Zachowano pisownie oryginalną. Źródło u autorów.
Adam Wójcik
(Gorlice).
Wielki Tydzień
na Pogórzu.
ZWYCZAJE I
WIERZENIA LUDOWE, KTÓRE PRZETRWAŁY WIEKI.
Wielki Tydzień
na Pogórzu jest nie tylko najpiękniejszym okresem uroczyście i z niezwykłem
przejęciem religijnem obchodzonych świąt chrześcijańskich, lecz także okresem
bardzo ciekawych kultów i wierzeń, które od dawno minionych wieków, choć często
w zmienionej formie, przetrwały wśród ludu polskiego do ostatnich czasów.
Wśród zwyczajów
i obrzędów ludowych związanych z Wielkim Tygodniem na Pogórzu, od Dunajca po San, wyraźnie wszędzie występują ślady prastarego święta wiosny i budzącego się nowego
życia, święta połączonego z odwiecznym kultem
ognia i wody oraz różnorodnych praktyk
magicznych, zabezpieczających nieudolnego człowieka w przełomowej chwili
roku od wszelkiego zła.
TOPIENIE
MARZANNY.
Pierwszym
zwyczajem przypadającym w tym okresie, znanym dobrze także i w innych częściach
Polski, jest wypędzanie bożka zimy czyli topienie
Marzanny.

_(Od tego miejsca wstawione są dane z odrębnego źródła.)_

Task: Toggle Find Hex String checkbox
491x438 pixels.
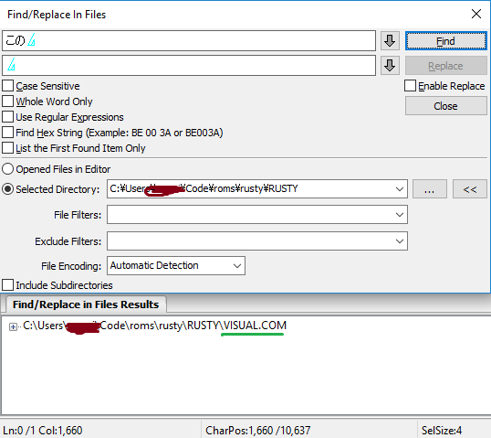Action: (x=8, y=133)
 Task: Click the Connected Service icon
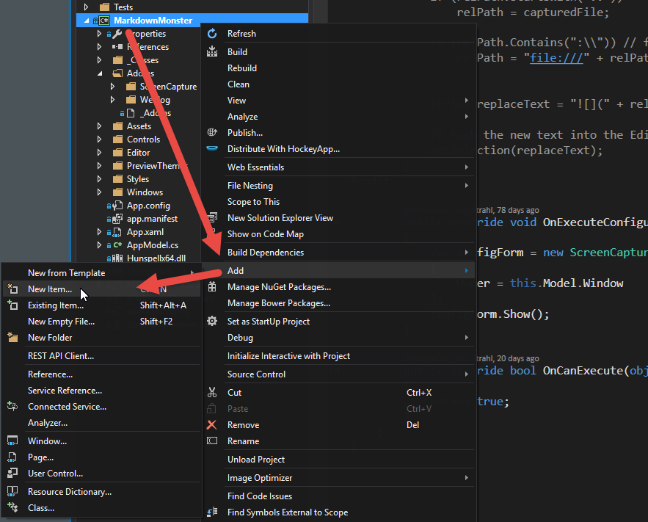coord(11,407)
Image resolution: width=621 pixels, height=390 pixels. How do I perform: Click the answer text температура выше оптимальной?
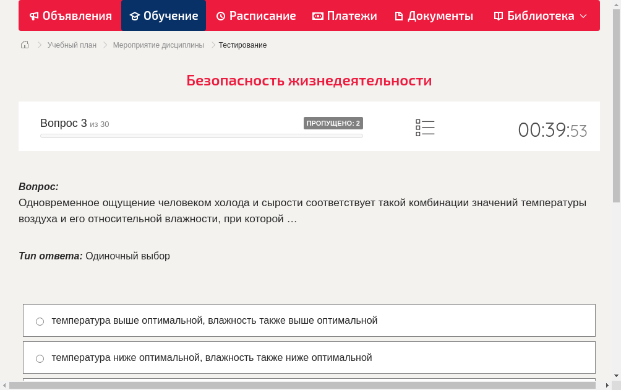[x=215, y=321]
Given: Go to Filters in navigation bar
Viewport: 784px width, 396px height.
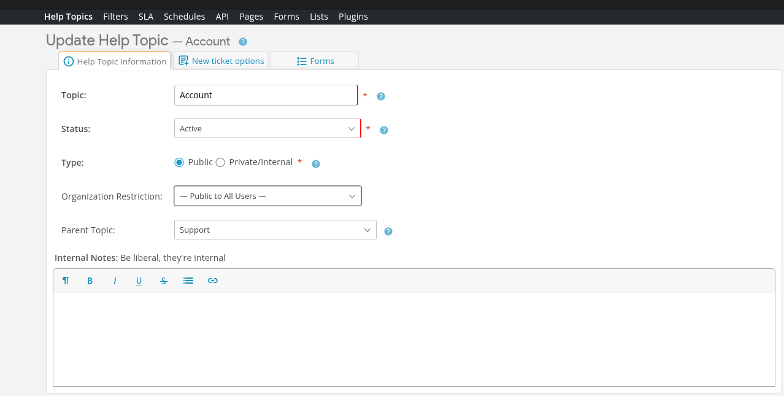Looking at the screenshot, I should click(115, 17).
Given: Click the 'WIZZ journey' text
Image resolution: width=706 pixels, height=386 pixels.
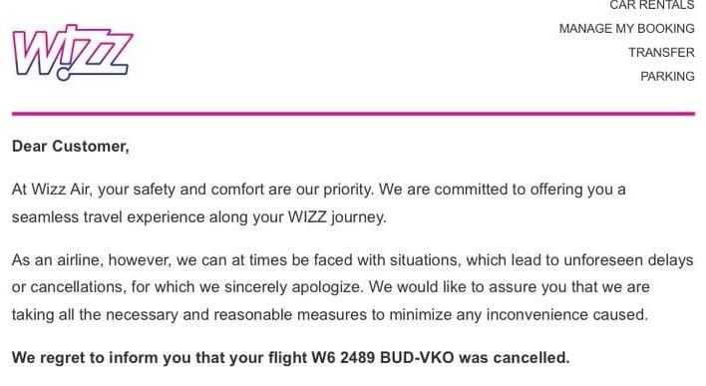Looking at the screenshot, I should click(x=337, y=217).
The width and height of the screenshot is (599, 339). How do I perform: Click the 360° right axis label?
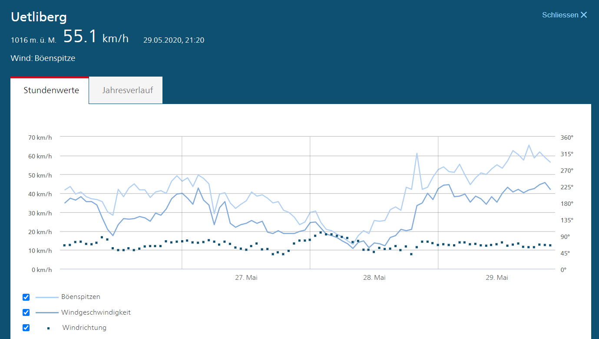567,138
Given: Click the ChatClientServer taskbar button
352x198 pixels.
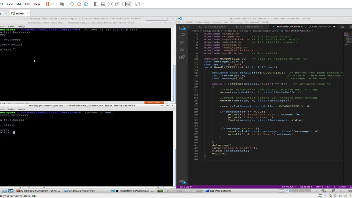Looking at the screenshot, I should point(79,191).
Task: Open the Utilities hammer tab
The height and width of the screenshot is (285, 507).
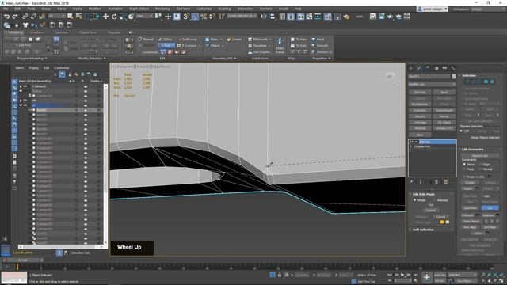Action: coord(453,68)
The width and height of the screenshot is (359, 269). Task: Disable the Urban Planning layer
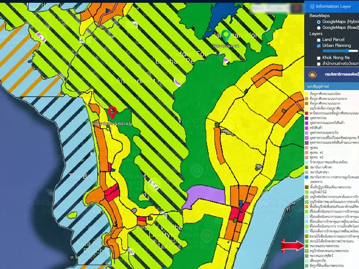click(318, 46)
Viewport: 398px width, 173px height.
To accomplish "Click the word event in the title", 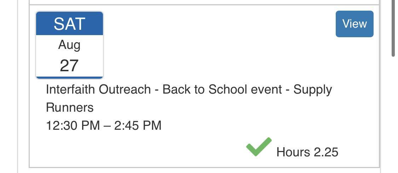I will 266,89.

Cała młodzież wsi Cergowej koło Dukli zbiera się w jednym
domu i wyplata ze słomy dużą kukłę. Wieczorem,
przy świetle pochodni, wśród wrzasków i krzyków formuje się pochód z Marzanną
nad rzekę, gdzie po przemówieniu zakończonem słowami „No panno do wody! Raz, dwa, trzy” rzucają ją w nurt rzeki. Marzanna płynie z
wodą – za nią wiosna ciągnie.
JUDASZ.
Zwyczaj
topienia Marzanny, jak przypuszczać można, z chwilą przyjęcia chrześcijaństwa
przekształci się w widowisko „Judasza”, urządzane
przez małomiasteczkową gawiedź w Wielkim Tygodniu na Pogórzu w Żmigrodzie, Wielopolu Skrzyńskiem,
Rzepienniku Strzyżewskim, Kańcczudze, Pruchniku i niektórych wsiach okolicznych.
W Żmigrodzie już w Wielki Wtorek zaczynają
chłopcy przystrajać w żydowski chałat i jarmułkę wielką słomianą lalkę,
przedstawiającą Judasza. Ileż przy tem radości i uciechy. W Wielką Środę obnoszą go na drewnianych
noszach po wszystkich ulicach miasteczka, bijąc go niemiłosiernie i wydzierając
się w niebogłosy. Za jego niecną zdradę zrzucają go z wieży kościelnej na
ziemię. Teraz wloką go na most, zapalają jego brodę i czuprynę z konopi, a
następnie rzucają do wody. Nie
pozwolą mu jednak popłynąć z prądem. Wyciągają Judasza spowrotem na brzeg,
rozrywają go na kawałki, by je wieczorem w Wielką
Sobotę spalić na okolicznych
pagórkach . Przy odgłosie bębnów, z wesołemi podskokami wraca potem w nocy
młodzież do domów, radując się ze spalenia Judasza i zakończenia Wielkiego
Postu.
W Pruchniku w Wielką Środę chłopcy
chwytają czarne koty, gdyż uważają,
że w czarnym kocie jest dusza Judasza. Po południu tak dzieci jak i starsi gromadzą
się z kołatkami i terkotkami pod Kocią Bramą. Wśród śmiechu i wrzawy chłopcy z Kociej Bramy rzucają kota w glinianym garnku z popiołem. Garnek spada na kamienne schody,
rozbija się, a kot ucieka. W ten sposób z kota wypędzono duszę Judasza. Ale na
tem nie koniec. W Wielki Czwartek chłopcy
w Pruchniku szyją z worków trzy–metrowego Judasza
i wypychają go słomą. Wieczorem w
tym samym dniu wieszają go na gruszy, niosą go na wierzbowych noszach pod bramę
kościelną, gdzie odbywa się sąd. Judasz
dostaje 30 kijów, a po obwleczeniu go po wszystkich ulicach miasta, zostaje utopiony w rzece.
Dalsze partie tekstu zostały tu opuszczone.